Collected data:
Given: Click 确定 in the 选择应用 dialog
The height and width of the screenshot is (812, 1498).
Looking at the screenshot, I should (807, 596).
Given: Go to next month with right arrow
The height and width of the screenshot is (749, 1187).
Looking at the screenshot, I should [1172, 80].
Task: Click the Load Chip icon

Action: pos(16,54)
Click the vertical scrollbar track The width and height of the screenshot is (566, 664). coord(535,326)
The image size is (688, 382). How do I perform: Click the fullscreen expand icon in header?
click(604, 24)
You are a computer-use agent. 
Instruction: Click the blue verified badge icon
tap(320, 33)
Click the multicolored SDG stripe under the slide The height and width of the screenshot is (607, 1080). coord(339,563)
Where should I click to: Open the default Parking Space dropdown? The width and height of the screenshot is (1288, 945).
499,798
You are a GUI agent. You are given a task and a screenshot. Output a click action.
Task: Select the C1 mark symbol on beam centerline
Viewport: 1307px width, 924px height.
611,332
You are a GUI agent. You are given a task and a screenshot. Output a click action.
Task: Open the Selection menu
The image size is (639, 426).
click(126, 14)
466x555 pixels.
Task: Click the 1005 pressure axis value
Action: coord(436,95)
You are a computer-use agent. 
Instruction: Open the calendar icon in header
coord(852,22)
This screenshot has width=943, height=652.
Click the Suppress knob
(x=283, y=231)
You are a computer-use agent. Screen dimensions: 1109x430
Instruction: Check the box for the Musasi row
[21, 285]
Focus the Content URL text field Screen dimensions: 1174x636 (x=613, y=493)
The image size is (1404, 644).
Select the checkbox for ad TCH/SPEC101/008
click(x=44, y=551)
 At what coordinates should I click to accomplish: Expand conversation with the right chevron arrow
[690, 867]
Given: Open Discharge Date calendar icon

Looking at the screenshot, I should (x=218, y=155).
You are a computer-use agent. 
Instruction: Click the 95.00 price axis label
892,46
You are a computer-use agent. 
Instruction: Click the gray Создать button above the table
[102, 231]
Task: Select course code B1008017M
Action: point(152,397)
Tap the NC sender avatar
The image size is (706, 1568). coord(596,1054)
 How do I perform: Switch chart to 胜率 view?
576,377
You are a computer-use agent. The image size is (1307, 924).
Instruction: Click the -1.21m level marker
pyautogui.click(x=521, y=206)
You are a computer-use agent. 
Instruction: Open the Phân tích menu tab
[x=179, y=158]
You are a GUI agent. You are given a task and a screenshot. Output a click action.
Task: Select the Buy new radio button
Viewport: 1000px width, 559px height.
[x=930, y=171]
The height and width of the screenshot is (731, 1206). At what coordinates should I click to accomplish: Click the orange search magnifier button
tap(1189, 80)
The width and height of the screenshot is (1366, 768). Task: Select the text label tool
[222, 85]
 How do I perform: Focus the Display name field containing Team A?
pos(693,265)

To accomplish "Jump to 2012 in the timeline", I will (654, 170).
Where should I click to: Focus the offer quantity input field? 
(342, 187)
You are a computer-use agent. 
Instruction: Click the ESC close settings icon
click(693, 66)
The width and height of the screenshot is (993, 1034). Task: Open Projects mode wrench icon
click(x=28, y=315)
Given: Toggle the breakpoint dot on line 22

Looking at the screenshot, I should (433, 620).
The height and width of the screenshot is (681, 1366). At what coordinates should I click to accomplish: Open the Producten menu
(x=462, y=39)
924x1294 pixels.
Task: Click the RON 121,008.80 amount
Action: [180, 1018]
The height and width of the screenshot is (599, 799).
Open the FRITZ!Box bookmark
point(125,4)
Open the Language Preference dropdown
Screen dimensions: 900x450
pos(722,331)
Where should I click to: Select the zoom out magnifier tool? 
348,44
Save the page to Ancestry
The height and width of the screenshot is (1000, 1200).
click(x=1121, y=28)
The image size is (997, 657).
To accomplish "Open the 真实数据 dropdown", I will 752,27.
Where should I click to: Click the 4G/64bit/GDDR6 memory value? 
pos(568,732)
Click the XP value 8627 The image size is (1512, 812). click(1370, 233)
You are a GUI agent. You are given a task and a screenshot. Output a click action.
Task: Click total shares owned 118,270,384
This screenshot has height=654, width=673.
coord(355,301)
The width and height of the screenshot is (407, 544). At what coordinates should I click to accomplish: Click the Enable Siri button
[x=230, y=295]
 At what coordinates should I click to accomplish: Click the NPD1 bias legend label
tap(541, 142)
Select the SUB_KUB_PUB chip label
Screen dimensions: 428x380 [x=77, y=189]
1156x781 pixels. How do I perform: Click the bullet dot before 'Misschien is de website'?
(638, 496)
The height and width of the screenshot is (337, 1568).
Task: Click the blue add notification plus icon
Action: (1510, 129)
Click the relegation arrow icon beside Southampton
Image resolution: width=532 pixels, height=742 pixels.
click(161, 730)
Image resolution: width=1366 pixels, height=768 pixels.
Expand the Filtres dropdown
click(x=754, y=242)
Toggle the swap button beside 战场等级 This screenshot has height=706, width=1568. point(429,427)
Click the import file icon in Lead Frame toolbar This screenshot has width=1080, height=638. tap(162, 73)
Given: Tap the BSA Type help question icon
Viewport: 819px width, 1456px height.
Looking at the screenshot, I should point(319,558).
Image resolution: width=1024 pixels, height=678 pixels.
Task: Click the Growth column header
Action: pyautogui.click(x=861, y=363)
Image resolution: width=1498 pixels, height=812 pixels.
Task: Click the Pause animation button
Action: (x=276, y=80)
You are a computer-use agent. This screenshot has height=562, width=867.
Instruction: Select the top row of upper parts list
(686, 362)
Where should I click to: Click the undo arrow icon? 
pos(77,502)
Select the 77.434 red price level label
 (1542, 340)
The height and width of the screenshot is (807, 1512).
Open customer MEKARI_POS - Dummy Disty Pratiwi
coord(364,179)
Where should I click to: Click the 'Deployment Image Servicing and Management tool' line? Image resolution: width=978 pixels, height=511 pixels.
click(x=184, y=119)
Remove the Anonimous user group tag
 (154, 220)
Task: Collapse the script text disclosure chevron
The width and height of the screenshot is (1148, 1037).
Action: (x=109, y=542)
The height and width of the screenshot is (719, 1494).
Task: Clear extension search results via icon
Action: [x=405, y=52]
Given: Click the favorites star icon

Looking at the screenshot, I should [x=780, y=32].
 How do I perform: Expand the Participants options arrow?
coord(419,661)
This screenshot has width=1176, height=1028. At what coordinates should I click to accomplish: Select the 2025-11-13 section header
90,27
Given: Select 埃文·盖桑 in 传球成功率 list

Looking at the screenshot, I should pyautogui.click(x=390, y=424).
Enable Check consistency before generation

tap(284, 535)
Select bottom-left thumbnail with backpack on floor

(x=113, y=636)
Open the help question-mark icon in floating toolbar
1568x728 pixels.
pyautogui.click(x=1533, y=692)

*Task goal*
Give back all of the entries exactly as written.

*Result of this exercise*
Given: Click 确定 in the 选择应用 dialog
The height and width of the screenshot is (812, 1498).
Looking at the screenshot, I should (807, 596).
Given: Go to next month with right arrow
The height and width of the screenshot is (749, 1187).
Looking at the screenshot, I should [1172, 80].
Task: Click the Load Chip icon

Action: pos(16,54)
Click the vertical scrollbar track The width and height of the screenshot is (566, 664). coord(535,326)
The image size is (688, 382). How do I perform: Click the fullscreen expand icon in header?
click(604, 24)
You are a computer-use agent. 
Instruction: Click the blue verified badge icon
tap(320, 33)
Click the multicolored SDG stripe under the slide The height and width of the screenshot is (607, 1080). coord(339,563)
Where should I click to: Open the default Parking Space dropdown? The width and height of the screenshot is (1288, 945).
499,798
You are a GUI agent. You are given a task and a screenshot. Output a click action.
Task: Select the C1 mark symbol on beam centerline
Viewport: 1307px width, 924px height.
611,332
You are a GUI agent. You are given a task and a screenshot. Output a click action.
Task: Open the Selection menu
The image size is (639, 426).
click(126, 14)
466x555 pixels.
Task: Click the 1005 pressure axis value
Action: coord(436,95)
You are a computer-use agent. 
Instruction: Open the calendar icon in header
coord(852,22)
This screenshot has width=943, height=652.
Click the Suppress knob
(x=283, y=231)
You are a computer-use agent. Screen dimensions: 1109x430
Instruction: Check the box for the Musasi row
[21, 285]
Focus the Content URL text field Screen dimensions: 1174x636 (x=613, y=493)
The image size is (1404, 644).
Select the checkbox for ad TCH/SPEC101/008
click(x=44, y=551)
 At what coordinates should I click to accomplish: Expand conversation with the right chevron arrow
[690, 867]
Given: Open Discharge Date calendar icon

Looking at the screenshot, I should (x=218, y=155).
You are a computer-use agent. 
Instruction: Click the 95.00 price axis label
892,46
You are a computer-use agent. 
Instruction: Click the gray Создать button above the table
[102, 231]
Task: Select course code B1008017M
Action: point(152,397)
Tap the NC sender avatar
The image size is (706, 1568). coord(596,1054)
 How do I perform: Switch chart to 胜率 view?
576,377
You are a computer-use agent. The image size is (1307, 924).
Instruction: Click the -1.21m level marker
pyautogui.click(x=521, y=206)
You are a computer-use agent. 
Instruction: Open the Phân tích menu tab
[x=179, y=158]
You are a GUI agent. You are given a task and a screenshot. Output a click action.
Task: Select the Buy new radio button
Viewport: 1000px width, 559px height.
[x=930, y=171]
The height and width of the screenshot is (731, 1206). At what coordinates should I click to accomplish: Click the orange search magnifier button
tap(1189, 80)
The width and height of the screenshot is (1366, 768). Task: Select the text label tool
[222, 85]
 How do I perform: Focus the Display name field containing Team A?
pos(693,265)

To accomplish "Jump to 2012 in the timeline", I will (654, 170).
Where should I click to: Focus the offer quantity input field? 
(342, 187)
You are a computer-use agent. 
Instruction: Click the ESC close settings icon
click(693, 66)
The width and height of the screenshot is (993, 1034). Task: Open Projects mode wrench icon
click(x=28, y=315)
Given: Toggle the breakpoint dot on line 22

Looking at the screenshot, I should (433, 620).
The height and width of the screenshot is (681, 1366). At what coordinates should I click to accomplish: Open the Producten menu
(x=462, y=39)
924x1294 pixels.
Task: Click the RON 121,008.80 amount
Action: [180, 1018]
The height and width of the screenshot is (599, 799).
Open the FRITZ!Box bookmark
point(125,4)
Open the Language Preference dropdown
Screen dimensions: 900x450
pos(722,331)
Where should I click to: Select the zoom out magnifier tool? 
348,44
Save the page to Ancestry
The height and width of the screenshot is (1000, 1200).
click(x=1121, y=28)
The image size is (997, 657).
To accomplish "Open the 真实数据 dropdown", I will 752,27.
Where should I click to: Click the 4G/64bit/GDDR6 memory value? 
pos(568,732)
Click the XP value 8627 The image size is (1512, 812). click(1370, 233)
You are a GUI agent. You are given a task and a screenshot. Output a click action.
Task: Click total shares owned 118,270,384
This screenshot has height=654, width=673.
coord(355,301)
The width and height of the screenshot is (407, 544). At what coordinates should I click to accomplish: Click the Enable Siri button
[x=230, y=295]
 At what coordinates should I click to accomplish: Click the NPD1 bias legend label
tap(541, 142)
Select the SUB_KUB_PUB chip label
Screen dimensions: 428x380 [x=77, y=189]
1156x781 pixels. How do I perform: Click the bullet dot before 'Misschien is de website'?
(638, 496)
The height and width of the screenshot is (337, 1568).
Task: Click the blue add notification plus icon
Action: (1510, 129)
Click the relegation arrow icon beside Southampton
Image resolution: width=532 pixels, height=742 pixels.
click(161, 730)
Image resolution: width=1366 pixels, height=768 pixels.
Expand the Filtres dropdown
click(x=754, y=242)
Toggle the swap button beside 战场等级 This screenshot has height=706, width=1568. point(429,427)
Click the import file icon in Lead Frame toolbar This screenshot has width=1080, height=638. tap(162, 73)
Given: Tap the BSA Type help question icon
Viewport: 819px width, 1456px height.
Looking at the screenshot, I should point(319,558).
Image resolution: width=1024 pixels, height=678 pixels.
Task: Click the Growth column header
Action: pyautogui.click(x=861, y=363)
Image resolution: width=1498 pixels, height=812 pixels.
Task: Click the Pause animation button
Action: (x=276, y=80)
You are a computer-use agent. This screenshot has height=562, width=867.
Instruction: Select the top row of upper parts list
(686, 362)
Where should I click to: Click the undo arrow icon? 
pos(77,502)
Select the 77.434 red price level label
 (1542, 340)
The height and width of the screenshot is (807, 1512).
Open customer MEKARI_POS - Dummy Disty Pratiwi
coord(364,179)
Where should I click to: Click the 'Deployment Image Servicing and Management tool' line? Image resolution: width=978 pixels, height=511 pixels.
click(x=184, y=119)
Remove the Anonimous user group tag
 (154, 220)
Task: Collapse the script text disclosure chevron
The width and height of the screenshot is (1148, 1037).
Action: (x=109, y=542)
The height and width of the screenshot is (719, 1494).
Task: Clear extension search results via icon
Action: [x=405, y=52]
Given: Click the favorites star icon

Looking at the screenshot, I should [x=780, y=32].
 How do I perform: Expand the Participants options arrow?
coord(419,661)
This screenshot has width=1176, height=1028. At what coordinates should I click to accomplish: Select the 2025-11-13 section header
90,27
Given: Select 埃文·盖桑 in 传球成功率 list

Looking at the screenshot, I should pyautogui.click(x=390, y=424).
Enable Check consistency before generation

tap(284, 535)
Select bottom-left thumbnail with backpack on floor

(x=113, y=636)
Open the help question-mark icon in floating toolbar
1568x728 pixels.
pyautogui.click(x=1533, y=692)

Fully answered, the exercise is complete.